Die Eskalation der Drohung, in Nordsyrien einzumarschieren, dürfte den Forderungen der Türkei immerhin Nachdruck verleihen. Ähnliches hatten bereits zuvor Früchte getragen. Nachdem Erdogan Ende Juli und Anfang August ebenfalls mehrfach mit der baldigen Offensive gedroht hatte, sagten die USA zu, bei der Einrichtung der "Sicherheitszone" zu helfen - auch, um den Angriff auf die YPG zu verhindern. Die ist ein wichtiger Verbündeter der USA im Kampf gegen die Terrormiliz IS.
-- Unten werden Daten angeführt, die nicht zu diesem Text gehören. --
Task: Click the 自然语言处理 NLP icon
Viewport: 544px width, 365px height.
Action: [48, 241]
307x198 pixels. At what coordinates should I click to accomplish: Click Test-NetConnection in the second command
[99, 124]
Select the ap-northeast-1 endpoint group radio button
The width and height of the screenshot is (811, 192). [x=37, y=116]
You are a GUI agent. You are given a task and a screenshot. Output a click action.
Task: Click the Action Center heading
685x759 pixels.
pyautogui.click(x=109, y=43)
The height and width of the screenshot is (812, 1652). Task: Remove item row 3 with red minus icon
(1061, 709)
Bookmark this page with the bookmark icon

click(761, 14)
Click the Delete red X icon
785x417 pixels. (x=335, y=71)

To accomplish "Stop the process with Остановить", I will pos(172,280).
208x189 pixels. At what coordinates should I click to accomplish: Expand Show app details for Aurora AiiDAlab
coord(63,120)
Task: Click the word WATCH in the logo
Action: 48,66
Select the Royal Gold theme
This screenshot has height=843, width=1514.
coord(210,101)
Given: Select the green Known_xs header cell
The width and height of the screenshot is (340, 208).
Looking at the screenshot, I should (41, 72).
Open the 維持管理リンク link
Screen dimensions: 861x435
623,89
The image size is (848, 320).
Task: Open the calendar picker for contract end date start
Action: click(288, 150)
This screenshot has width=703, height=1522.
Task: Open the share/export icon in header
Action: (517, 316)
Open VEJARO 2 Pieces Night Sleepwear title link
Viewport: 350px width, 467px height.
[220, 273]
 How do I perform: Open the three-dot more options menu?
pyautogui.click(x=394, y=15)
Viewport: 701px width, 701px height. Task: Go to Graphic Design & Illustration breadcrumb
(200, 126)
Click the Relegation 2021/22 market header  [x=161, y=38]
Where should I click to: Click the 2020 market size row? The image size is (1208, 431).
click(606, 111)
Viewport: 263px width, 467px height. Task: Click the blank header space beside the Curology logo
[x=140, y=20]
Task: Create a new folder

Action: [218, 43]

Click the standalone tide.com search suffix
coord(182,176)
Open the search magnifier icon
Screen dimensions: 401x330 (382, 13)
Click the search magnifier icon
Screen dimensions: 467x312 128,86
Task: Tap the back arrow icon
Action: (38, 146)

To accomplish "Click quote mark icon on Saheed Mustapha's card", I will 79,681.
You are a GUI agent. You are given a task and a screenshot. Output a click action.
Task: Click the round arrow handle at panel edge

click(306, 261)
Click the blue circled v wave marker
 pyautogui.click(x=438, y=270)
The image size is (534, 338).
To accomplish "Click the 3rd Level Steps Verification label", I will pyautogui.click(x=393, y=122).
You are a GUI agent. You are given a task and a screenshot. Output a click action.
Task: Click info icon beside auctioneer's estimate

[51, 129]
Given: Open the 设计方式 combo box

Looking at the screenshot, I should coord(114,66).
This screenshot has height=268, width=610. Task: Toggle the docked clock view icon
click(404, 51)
Einzelheiten zur Form oder Kontrolle des Gebiets blieben aber zunächst karg und widersprüchlich. Türkischen Vorstellungen nach soll es rund 30 Kilometer tief sein und sich ab dem Euphrat gegen Osten die gesamte türkisch-syrische Grenze entlangziehen. Kurdischen Angaben zufolge sah die Einigung den Rückzug von Milizen aus einem 5 bis 14 Kilometer tiefen Gebiet vor. "Man habe sich an die Absprachen (zum Sicherheitsmechanismus) gehalten", hieß es von kurdischer Seite am Samstag. Eine von Erdogan gesetzte Frist für die Fertigstellung der Zone verstrich zu dessen Unmut Ende September.

Die Türkei würde mit einer Offensive viel riskieren

Unter anderem eine Verschlechterung der sowieso schon gespannten Beziehungen mit den USA, die in Nordsyrien weiter Truppen haben. Im Jänner hatte US-Präsident Trump der Türkei sogar mit wirtschaftlicher Zerstörung gedroht, sollte sie die YPG angreifen. Später entschärfte er das.

Die USA sorgen sich unter anderem darum, dass die YPG wegen Gefechte mit türkischen Truppen ihre Anti-Terror-Aufgaben vernachlässigen müssten, beispielsweise die Sicherung von inhaftierten IS-Kämpfern.